[[ Source records open ]]
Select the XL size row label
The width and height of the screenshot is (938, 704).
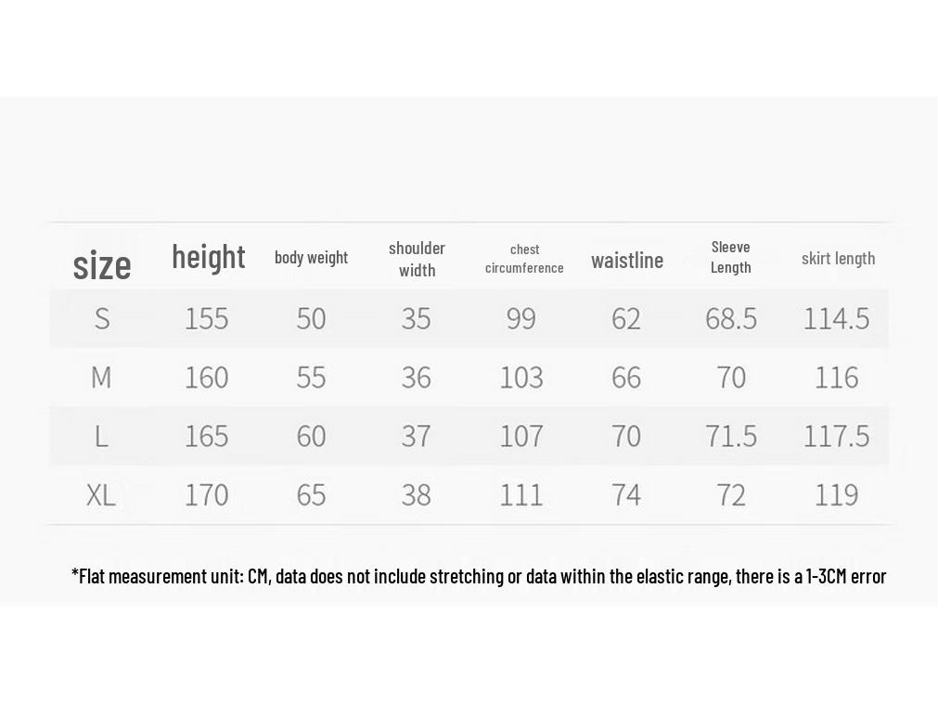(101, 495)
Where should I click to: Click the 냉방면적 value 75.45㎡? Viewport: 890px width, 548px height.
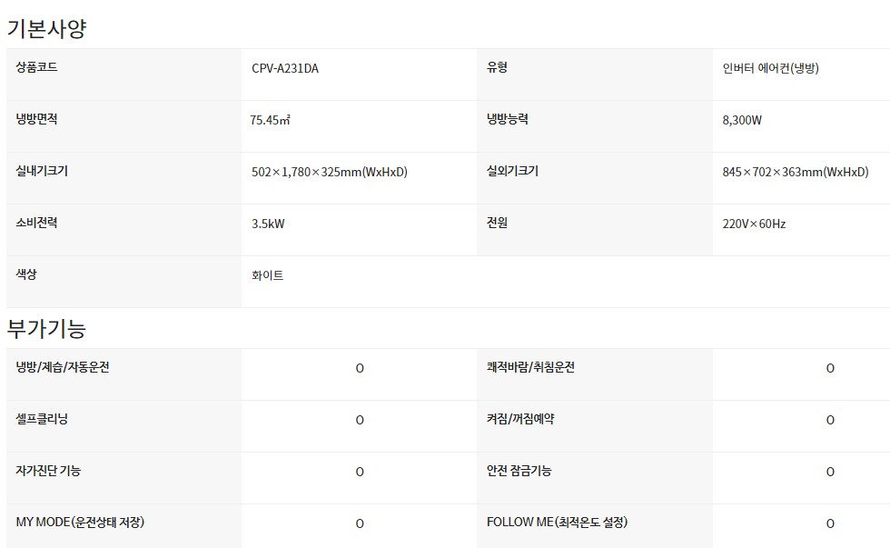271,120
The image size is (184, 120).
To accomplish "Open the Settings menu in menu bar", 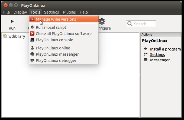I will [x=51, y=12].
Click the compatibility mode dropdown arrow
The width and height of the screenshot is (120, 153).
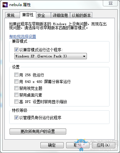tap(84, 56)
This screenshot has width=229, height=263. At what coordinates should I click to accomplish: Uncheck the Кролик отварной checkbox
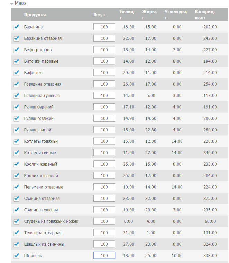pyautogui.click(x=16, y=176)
[[ Source records closed ]]
__Description of the task__. Start at the line that contains "The width and height of the screenshot is (120, 153)." and retype every line through the end of the entries above, both ends included. Exclude all pictures.

__Reply__.
The width and height of the screenshot is (120, 153).
tap(84, 56)
This screenshot has width=229, height=263. At what coordinates should I click to accomplish: Uncheck the Кролик отварной checkbox
pyautogui.click(x=16, y=176)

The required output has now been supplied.